JAKARTA – Otoritas Jasa Keuangan (OJK) memastikan bahwa pembekuan izin atau moratorium untuk perusahaan fintech peer to peer (P2P) lending masih akan diberlakukan pada tahun 2026.
Langkah ini diambil sebagai upaya memperbaiki tata kelola industri P2P yang ada saat ini.
Kepala Eksekutif Pengawas Lembaga Pembiayaan, Perusahaan Modal Ventura, Lembaga Keuangan Mikro dan lembaga jasa keuangan lainnya OJK, Agusman, menyampaikan pernyataan tersebut di Gedung Mahkamah Agung, Jakarta.
"Masih [moratorium] kami ini lah supaya siapkan dulu ya supaya siap," kata Agusman, dikutip pada Kamis (26/3/2026).
Agusman berharap moratorium dapat dicabut terlebih dahulu bagi fintech lending yang bersifat produktif. Menurut Agusman, jenis pinjaman ini memiliki bunga yang relatif lebih rendah dan berpotensi memperluas akses pembiayaan bagi masyarakat.
"Tapi kan situasinya, berbagai hal dinamikanya banyak terjadi di lapangan. Kalau yang fraud itu gimana kan kasihan," ujarnya.
Pada akhir 2025, Agusman menyatakan bahwa pihaknya belum berencana mencabut izin moratorium P2P lending. Agusman mengklaim bahwa situasi industri fintech masih terjaga dengan baik.
Berdasarkan informasi, penilaian terus dilakukan hingga penerapan penuh ketentuan tingkat kesehatan industri Pindar pada akhir 2025.
OJK masih mendalami terkait pencabutan moratorium tersebut sambil memperkuat infrastruktur dan meningkatkan pusat data fintech lending (Pusdafil).
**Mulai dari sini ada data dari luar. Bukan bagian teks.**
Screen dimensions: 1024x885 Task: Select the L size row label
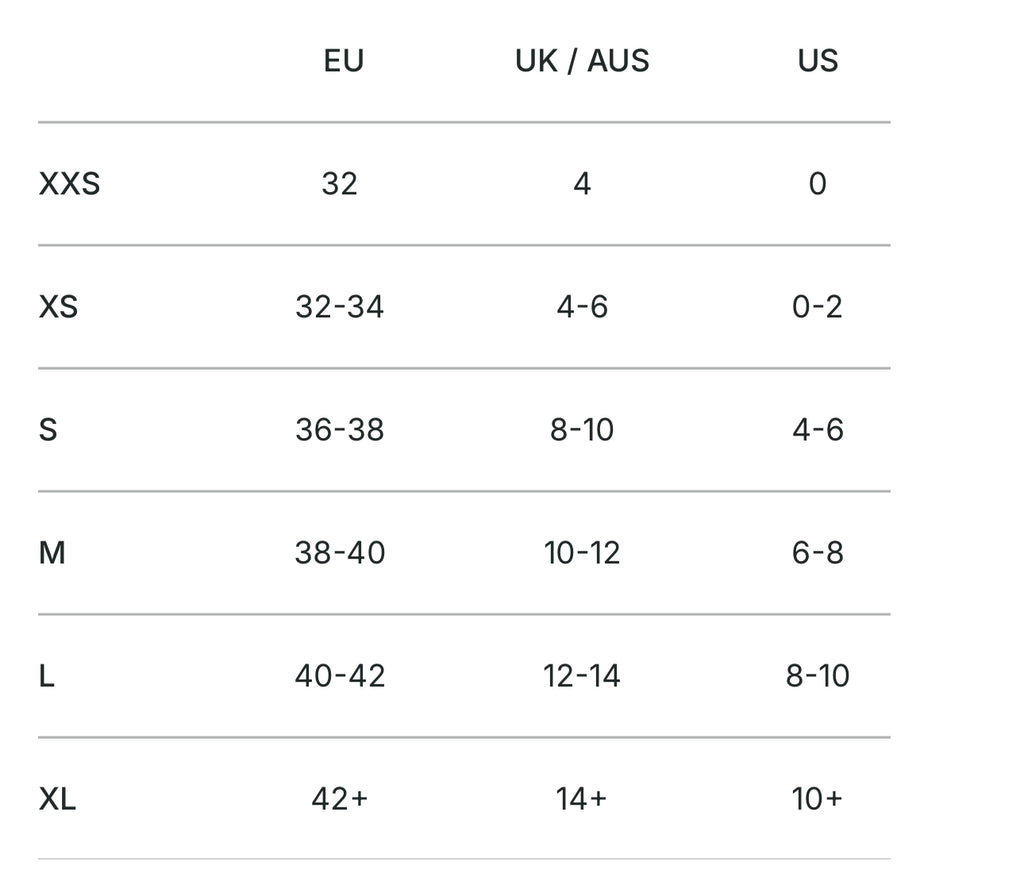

Pembukaan moratorium industri Pindar memerlukan pendalaman lebih lanjut dengan mempertimbangkan berbagai aspek antara lain kondisi industri Pindar dan kesiapan infrastruktur, sebagaimana dikutip dari keterangan tertulis bulan November tahun lalu.
Industri fintech P2P lending saat ini masih menghadapi sejumlah persoalan. Salah satu yang paling umum adalah kasus seretnya pengembalian dana nasabah atau investor (lender) akibat potensi gagal bayar dari borrower yang mengambil pinjaman.
Moratorium sendiri awalnya bertujuan memperkuat ekosistem termasuk memenuhi aspek perlindungan konsumen.